List of character vectors defining comparisons to perform. The first element of each vector represents the denominator of the comparison. If not empty, ctrlGroup and allPairwiseComparisons are ignored.

ctrlGroup

Character vector defining the sample group(s) to use as control group in comparisons.

allPairwiseComparisons

Logical, should all pairwise comparisons be performed?

singleFit

Logical scalar indicating whether a single model fit should be used (and results for pairwise comparisons extracted via contrasts). If FALSE, the data set will be subset to the relevant samples for each comparison. Only applicable if stattest is "limma" or "proDA".

subtractBaseline

Logical scalar, whether to subtract the background/ reference value for each feature in each batch before fitting the model. If TRUE, requires that a 'batch' column is available.

baselineGroup

Character scalar representing the reference group. Only used if subtractBaseline is TRUE, in which case the abundance values for a given sample will be adjusted by subtracting the average value across all samples in the baselineGroup from the same batch as the original sample.

normMethod

Character scalar indicating the normalization method to use. Currently, any method from MsCoreUtils::normalizeMethods() or "none" are valid values.

spikeFeatures

Character vector indicating the 'spike-in' features to use for estimation of normalization factors. If NULL (default), all features are used.

stattest

Either "ttest", "limma" or "proDA", the testing framework to use. Could also be "none" if no test should be performed.

minNbrValidValues

Numeric, the minimum number of valid values for a protein to be used for statistical testing.

minlFC

Numeric, minimum log fold change to test against (only used if stattest = "limma").

samSignificance

Logical scalar, indicating whether the SAM statistic should be used to determine significance (similar to the approach used by Perseus).

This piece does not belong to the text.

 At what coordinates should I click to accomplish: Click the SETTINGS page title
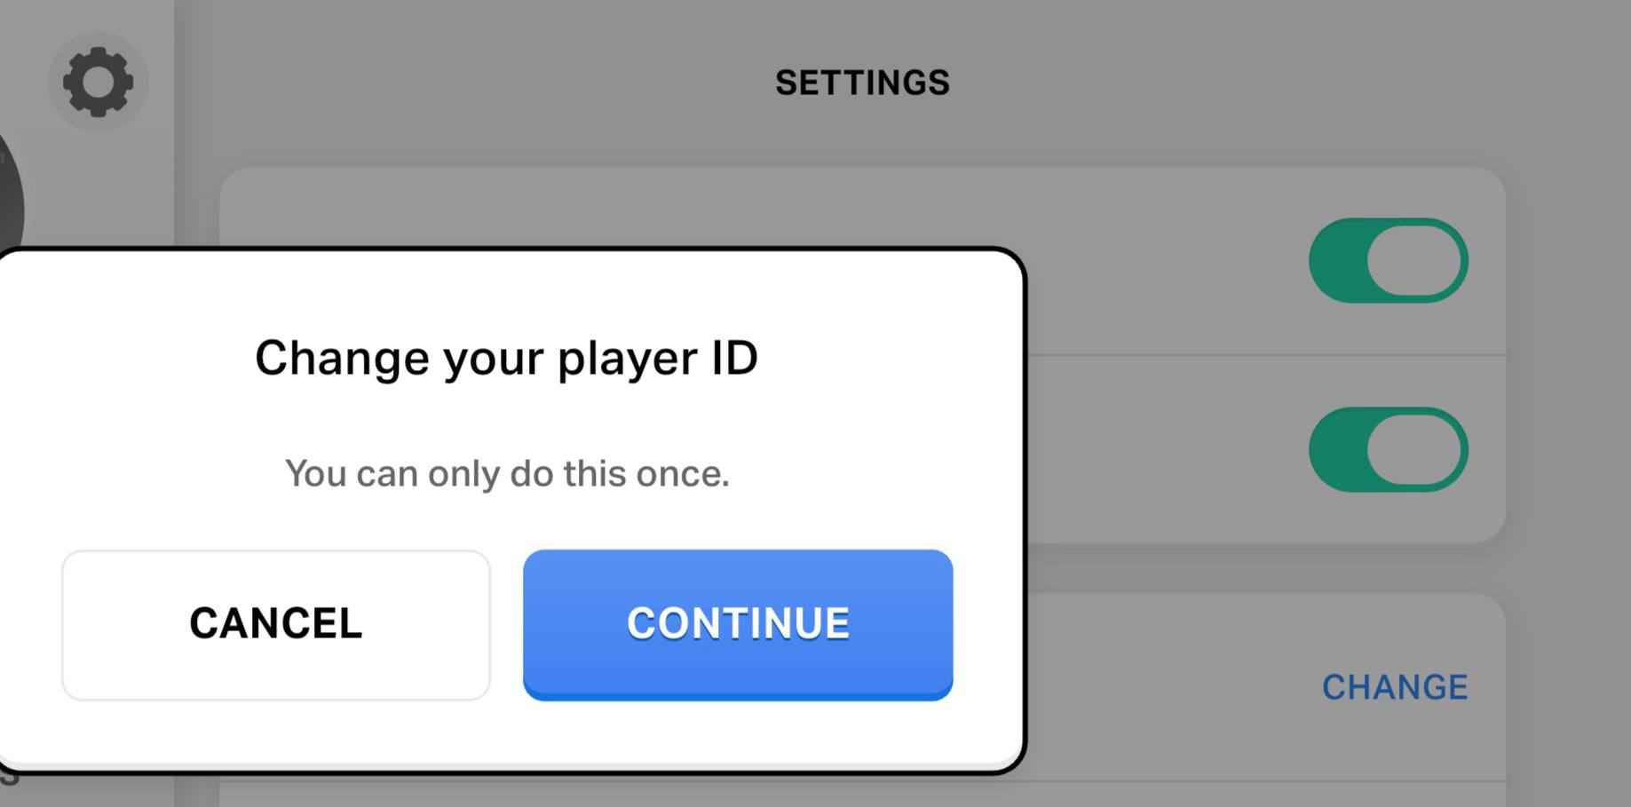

Only used if stattest = "ttest". If FALSE, the p-values are adjusted using the Benjamini-Hochberg approach and used to determine significance.

nperm

Numeric, number of permutations to use in the statistical testing (only used if stattest = "ttest").

volcanoAdjPvalThr

Numeric, adjusted p-value threshold to determine which proteins to highlight in the volcano plots.

volcanoLog2FCThr

Numeric, log-fold change threshold to determine which proteins to highlight in the volcano plots.

volcanoMaxFeatures

Numeric, maximum number of significant features to label in the volcano plots.

volcanoLabelSign

Character scalar, either 'both', 'pos', or 'neg', indicating whether to label the most significant features regardless of sign, or only those with positive/negative log-fold changes.

volcanoS0

Numeric, S0 value to use to generate the significance curve in the volcano plots (only used if stattest = "ttest").

volcanoFeaturesToLabel

Character vector with features to always label in the volcano plots (regardless of significance).

addInteractiveVolcanos

Logical scalar indicating whether to add interactive volcano plots to the html report. For experiments with many quantified features or many comparisons, setting this to TRUE can make the html report very large and difficult to interact with.

interactiveDisplayColumns

Character vector (or NULL) indicating which columns to include in the tooltip for the interactive volcano plots. The default shows the feature ID.

interactiveGroupColumn

Character scalar (or NULL, default) indicating the column to group points by in the interactive volcano plot. Hovering over a point will highlight all other points with the same value of this column.

complexFDRThr

Numeric, FDR threshold for significance in testing of complexes.

maxNbrComplexesToPlot

Numeric, the maximum number of significant complexes for which to make separate volcano plots. Defaults to Inf, i.e., no limit.

seed

Numeric, random seed to use for any non-deterministic calculations.

includeFeatureCollections

Character vector, a subset of c("complexes", "GO", "pathways").

minSizeToKeepSet

Numeric scalar indicating the smallest number of features that have to overlap with the current data set in order to retain a feature set for testing.

customComplexes

List of character vectors providing custom complexes to test for significant differences between groups.

complexSpecies

Either "all" or "current", depending on whether complexes defined for all species, or only those defined for the current species, should be tested for significance.

complexDbPath

Character string providing path to the complex DB file (generated with makeComplexDB()).

stringVersion

Character scalar giving the version of the STRING database to query.

stringDir

Character scalar (or NULL) providing the path to a folder where the STRING files will be downloaded (or loaded from, if they already exist). If NULL (default), they will be downloaded to a temporary directory.

linkTableColumns

Character vector with regular expressions that will be matched against the column names of the rowData of the generated SingleCellExperiment object and included in the link table in the end of the report.

customYml

Character string providing the path to a custom YAML file that can be used to overwrite default settings in the report. If set to NULL (default), no alterations are made.

doRender

Logical scalar. If FALSE, the Rmd file will be generated (and any parameters injected), but not rendered.

Value

Invisibly, the path to the compiled html report.

Author

Charlotte Soneson